当たり前のことではあるが、自民党は保守政党であるために、同じ保守政党である共和党の方がやりやすい。逆にジェンダーやマイノリティの問題など、リベラルな問題には弱いので、アメリカの民主党を苦手とするのは致し方ないところがある。それを考えても、2009年から20 12年にかけての(日本の)民主党政権が短命に終わったことは惜しまれる。特に、沖縄基地問題をこじらせてしまった鳩山由紀夫首相は罪が重いといえる。
不思議な「政治基盤の弱いリーダー」の組み合わせ
過去をさかのぼれば、1970年代後半の日米関係に「大平正芳とジミー・カーター」という成功例もあった。大平氏は敬虔なクリスチャンであり、カーター氏もまた信仰心の厚い南部人であった。二人の間には深い交流があったと伝えられている。

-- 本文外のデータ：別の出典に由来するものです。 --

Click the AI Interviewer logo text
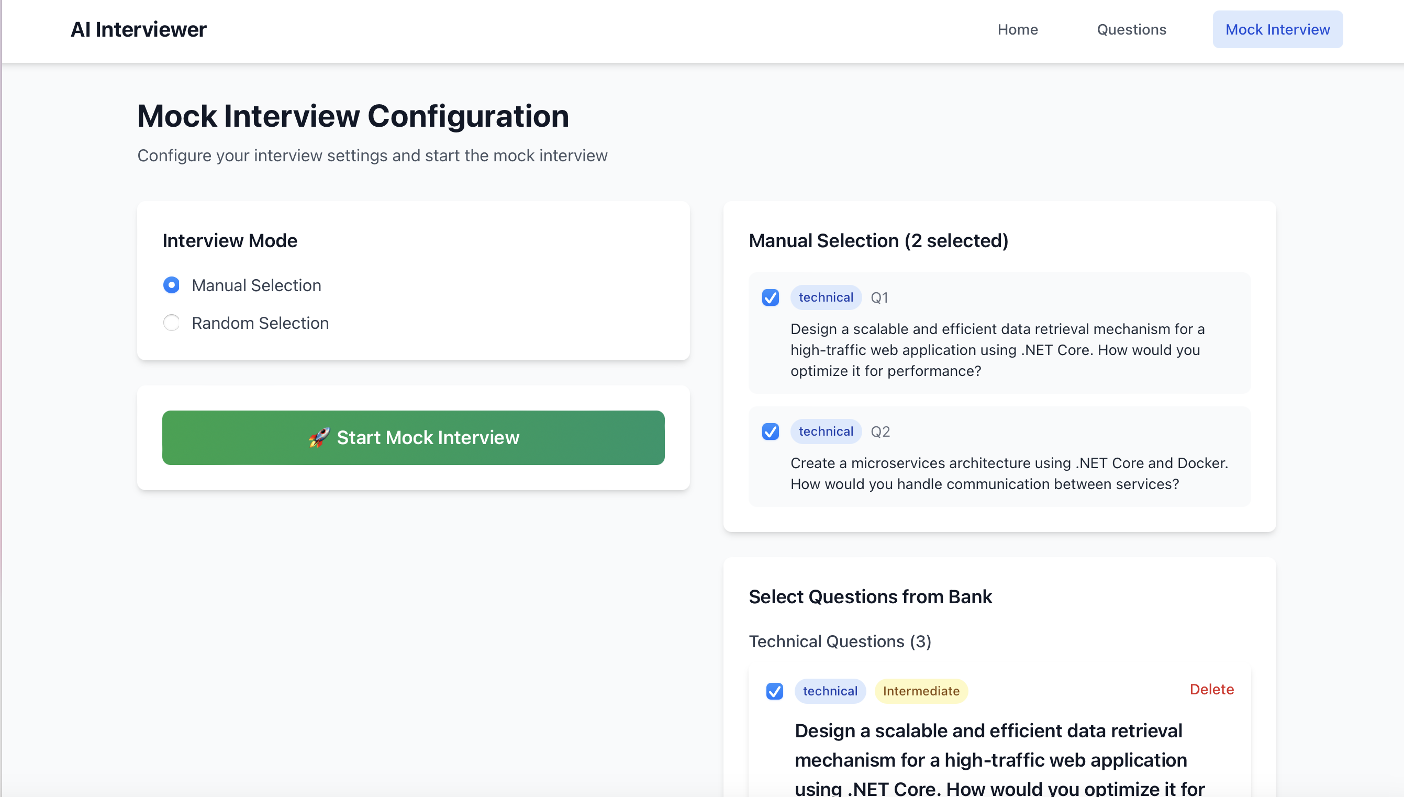Image resolution: width=1404 pixels, height=797 pixels. tap(138, 30)
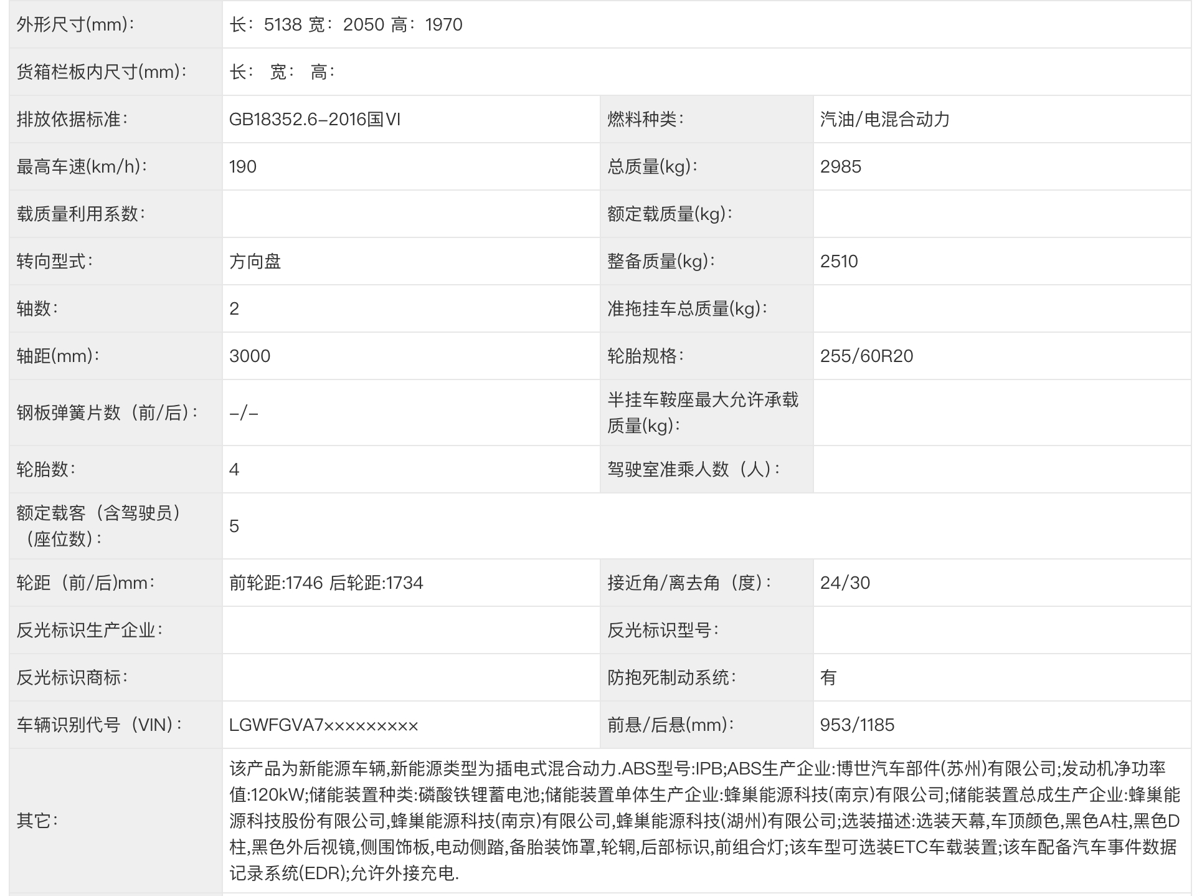Click the curb weight value 2510
The image size is (1202, 896).
click(839, 261)
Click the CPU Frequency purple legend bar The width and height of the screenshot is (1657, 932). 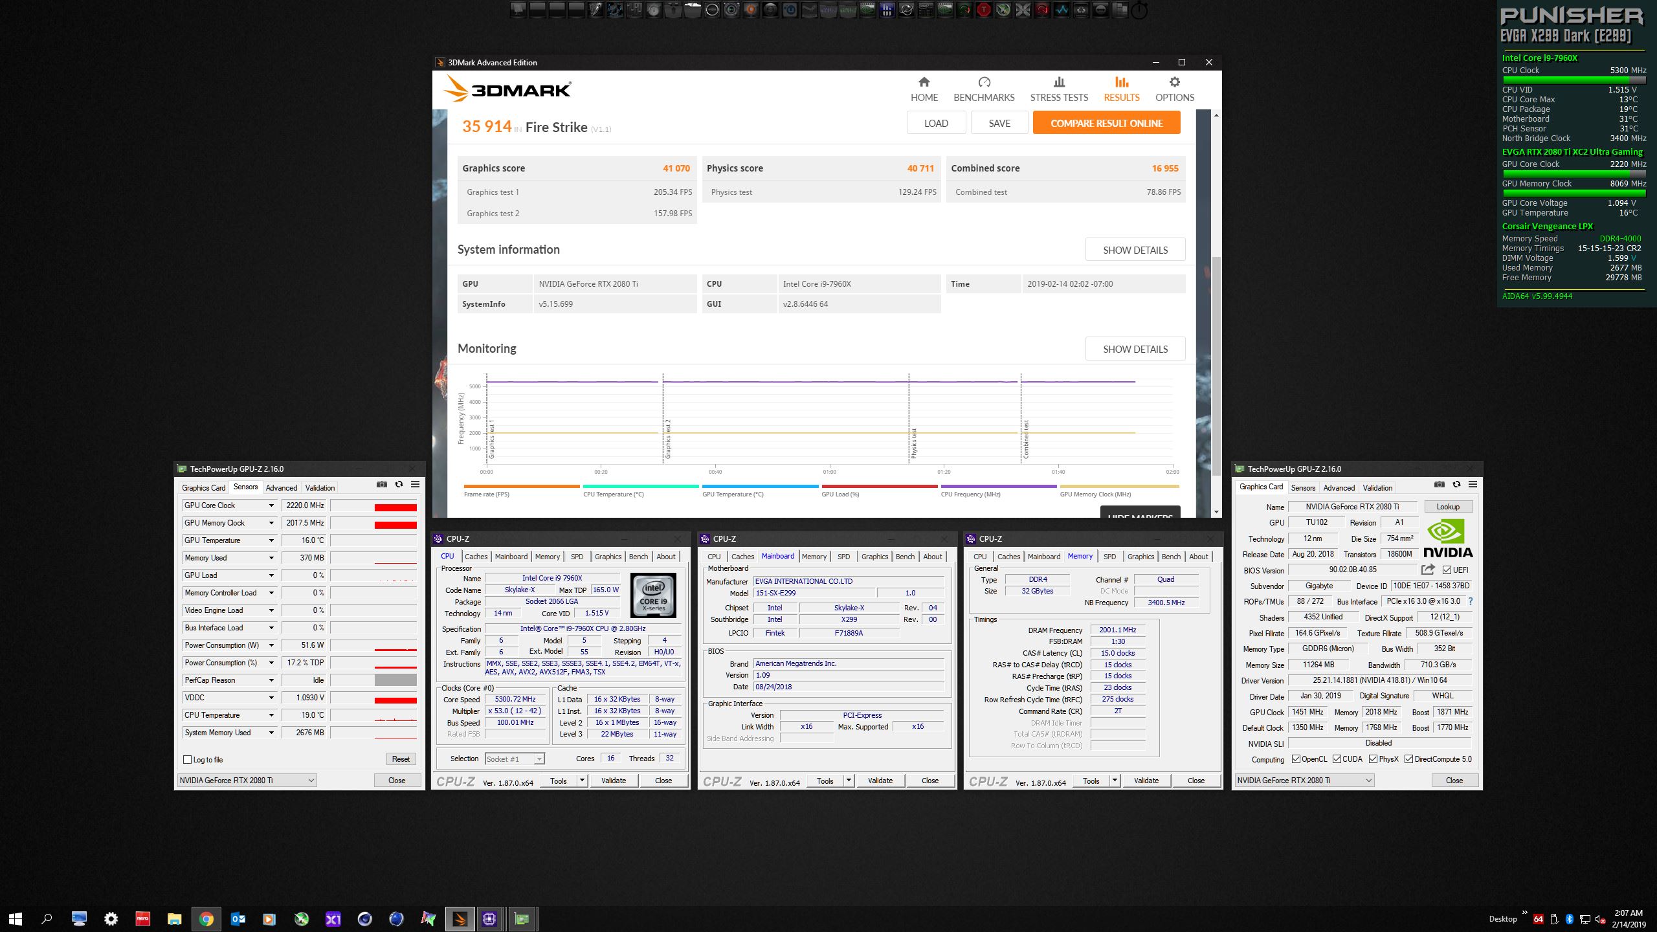click(998, 486)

「岸田文雄とジョー・バイデン」は同じく宏池会とアメリカの民主党の組み合わせとなるが、あいにく「どちらも政治的基盤の弱いリーダー」であった。そしてカーター氏は「1期のみの大統領」で終わり、大平氏は選挙期間中に病いに倒れたのであった。
そして今般、バイデン氏は高齢を懸念されて再選出馬を断念し、岸田氏も自民党総裁としての再選を求めない決断を下した。やはりこの二人、不思議と重なるのである。
最初から息が合っていたわけではない。岸田内閣が発足したのは2021年10月のこと。首相になってすぐに、岸田氏は訪米を希望した。とにかくアメリカ大統領に会って、日米関係を確実なものにしておきたい。それ自体は自然な発想といえるが、ホワイトハウスはなかなか時間をくれなかった。岸田訪米は「おあずけ」を食らってしまったのだ。
今から思えば、アメリカ側は「また日本の悪い癖が始まった」と考えたのであろう。バイデン大統領が就任したのは2021年1月20日のこと。その時点の日本首相は菅義偉氏であった。4月には菅首相が訪米して日米首脳会談を行うが、このときの日米共同宣言は52年ぶりに「台湾海峡の平和と安定性」を書き込むという画期的なものであった。